NEW YORK (HealthDay News)—Children exposed to traffic and other noise in their neighborhoods may be at higher risk for anxiety, while air pollution may increase the risk of other mental health problems.
“Exposure to noise pollution in childhood and adolescence may increase anxiety by increasing stress and disrupting sleep,” says the team led by Joanne Newbury of Bristol Medical School in the United Kingdom.
The findings are published in the journal “JAMA Network Open.”
In the study, the Newbury group looked at data from the Avon Longitudinal Study of Parents and Children, which tracked the health of children born in England between 1991 and 1993. A total of 9,065 provided data on their mental health in adulthood. One in five admitted to a history of psychosis, 11.4% to depression and 9.7% to anxiety.
Researchers note that children who were exposed to noise pollution in their neighborhoods during childhood and/or adolescence had a 20 percent higher odds of anxiety as they grew older.
Neighborhood air pollution was also a risk factor for mental health problems: Children exposed to relatively high levels of particulate matter (bits of pollution that enter the lungs) while still in the womb were 11 percent more likely to have psychosis, compared with those without such exposures, and 10 percent more likely to have depression.

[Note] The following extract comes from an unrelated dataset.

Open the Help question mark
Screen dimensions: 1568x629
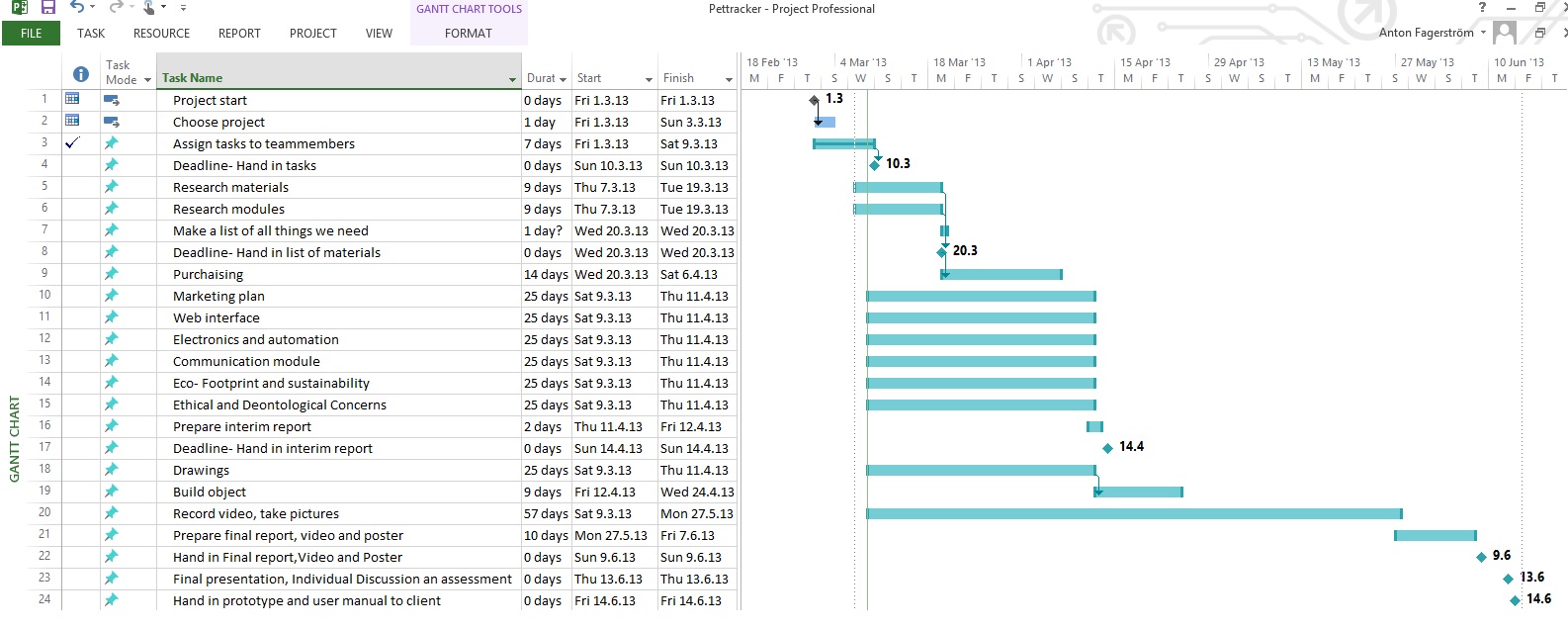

The researchers stress that the data could not prove that noise or air pollution contribute to causing mental disorders, only that there is an association.
Still, there could be solid reasons behind noise’s effect on the developing mind. In addition to reducing much-needed sleep for children, neighborhood noise “might also affect[a child’s]cognition, which could increase anxiety by impairing concentration during the school years,” Newbury’s group believes.
As for air pollution, the toxins that mothers breathe during pregnancy could affect the “extensive brain development” that is occurring in the fetus and in infancy, the team notes.
“Exposure to air pollution could also lead to restricted fetal growth and premature birth, which are risk factors for psychopathology.”
If fetal and childhood noise and air pollution impact mental health trajectories, then minimizing those toxins could have a “potentially huge” impact, the researchers note.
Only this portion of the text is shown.